Well I am not sure what best gear I think 2 or 3 gears will be ok but I am not expert in truck puller.


----------



## EaTmYtAiLpIpEs (Aug 23, 2007)

LawnProLandCare;562233 said:


> oh boy here we go again  dont worry ill bring a trailer to bring you home lol


hahahahahaha.


----------



## LawnProLandscapes (Nov 15, 2007)

bosslover;561989 said:


> has anybody pulled a v-10 at the truck pulls either stick or auto i have a stick so i am courious how you did and what you did to pull good or bad and mods that work and ones that dont i wanna pull my truck but i am nervous and i wanna here some feedback


hey whats that that just flew through your windshield :waving:


----------



## RSieck (Aug 11, 2008)

Just don't slip your clutch for to long. The guys who pull all the time with sticks let their tires do one full rotation while slipping their clutch then they dump it and let it eat. You don't have to worry about getting your tranny hot while pulling 300 feet down the track, your only pulling for about 15 seconds top.


----------



## LawnProLandscapes (Nov 15, 2007)

RSieck;568248 said:


> Just don't slip your clutch for to long. The guys who pull all the time with sticks let their tires do one full rotation while slipping their clutch then they dump it and let it eat. You don't have to worry about getting your tranny hot while pulling 300 feet down the track, your only pulling for about 15 seconds top.
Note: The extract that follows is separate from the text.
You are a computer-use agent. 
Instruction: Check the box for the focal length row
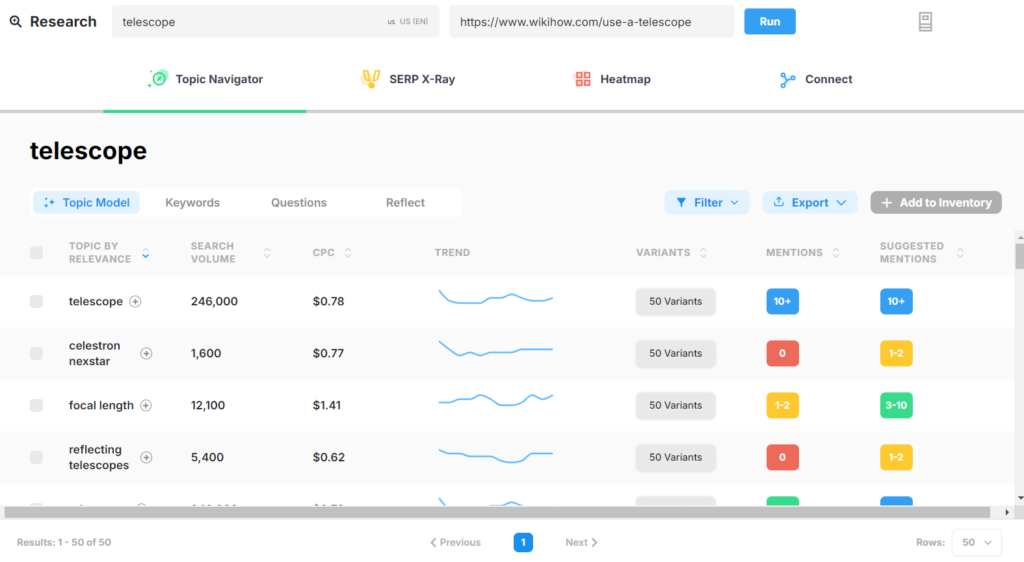37,405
ehh its a little too late for that, you were about 3 weeks to late on that advice for him


----------



## bosslover (Jan 19, 2008)

hahaha i wish i had that adivce 3 weeks ago becuase my tranny got good and hot and made alota junk ill have pics soon


----------



## RSieck (Aug 11, 2008)

Shoot I didn't even see the date!


----------



## LawnProLandscapes (Nov 15, 2007)

haha dont worry bout it.. poor truck got destroyed.


----------



## bosslover (Jan 19, 2008)

heres what happens when you pull a v-10 stick


----------



## Clapper&Company (Jan 4, 2005)

Not good lol


----------



## cretebaby (Aug 23, 2008)

what the hell happened?


----------



## Milwaukee (Dec 28, 2007)

WOW that serious torquey engine.

we have V10 in F250 I say very fast and will moving quick if smash on gas pedal.
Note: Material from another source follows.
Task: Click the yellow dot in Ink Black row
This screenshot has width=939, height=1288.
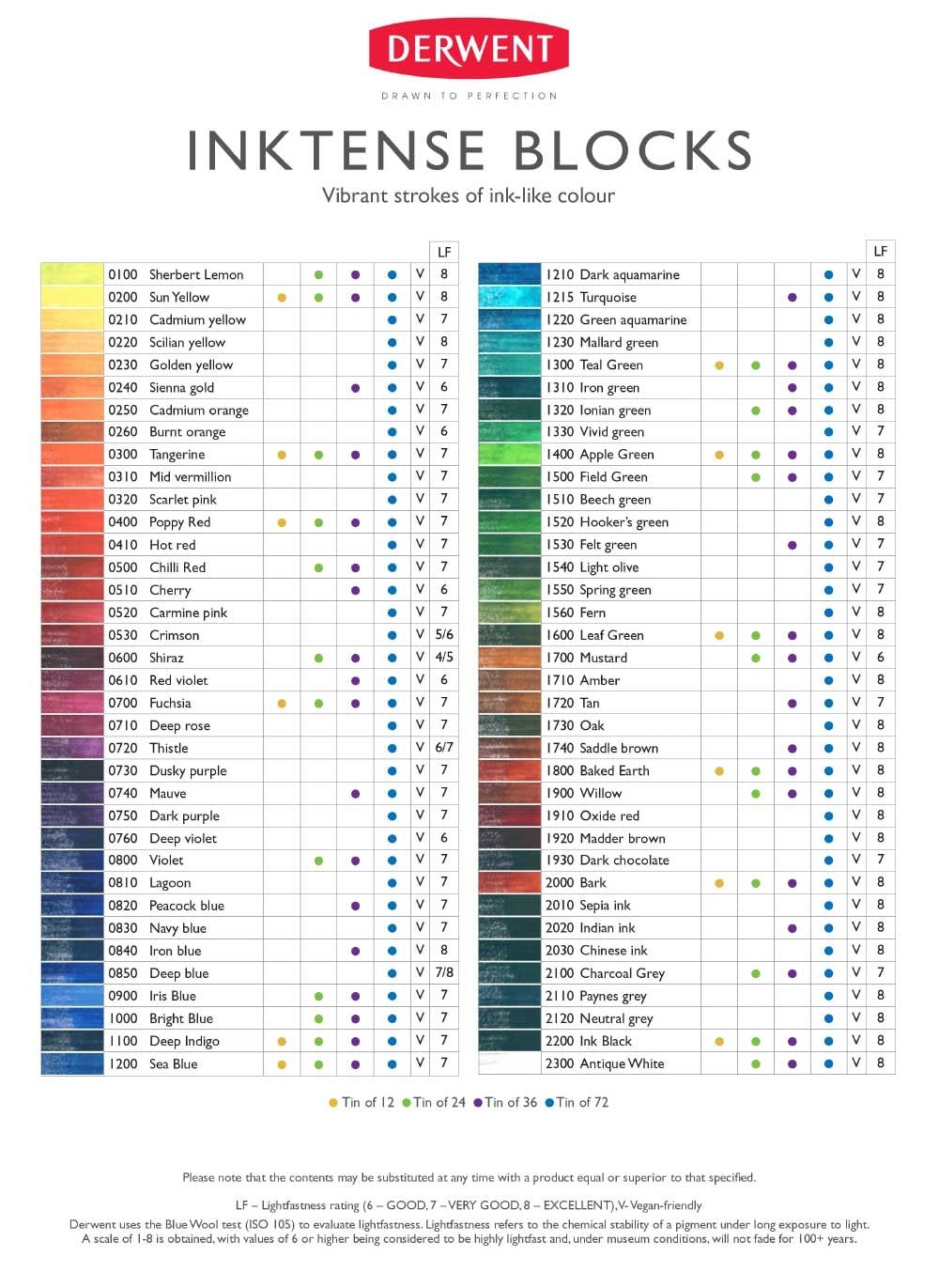Action: (x=719, y=1041)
I am say I am shock to see that I never saw before. Was everyone say wow V10 in Ford are very strong than diesel or ?

did you repair this truck? Did engine mount broke then transmission broke?


----------



## stroker79 (Dec 2, 2006)

More Pics More Pics!!!


----------



## hydro_37 (Sep 10, 2006)

All I can say is......WOW


----------



## Milwaukee (Dec 28, 2007)

I show this to my Dad. he say wow that must be V10 too powerful for that manual transmission.

But He want ask you did you let clutch too fast when rev engine to 4,000 rpm? He say v10 get much torque in 4,528 rpm he say it could say fast grip on clutch sudden snap mount from transmission.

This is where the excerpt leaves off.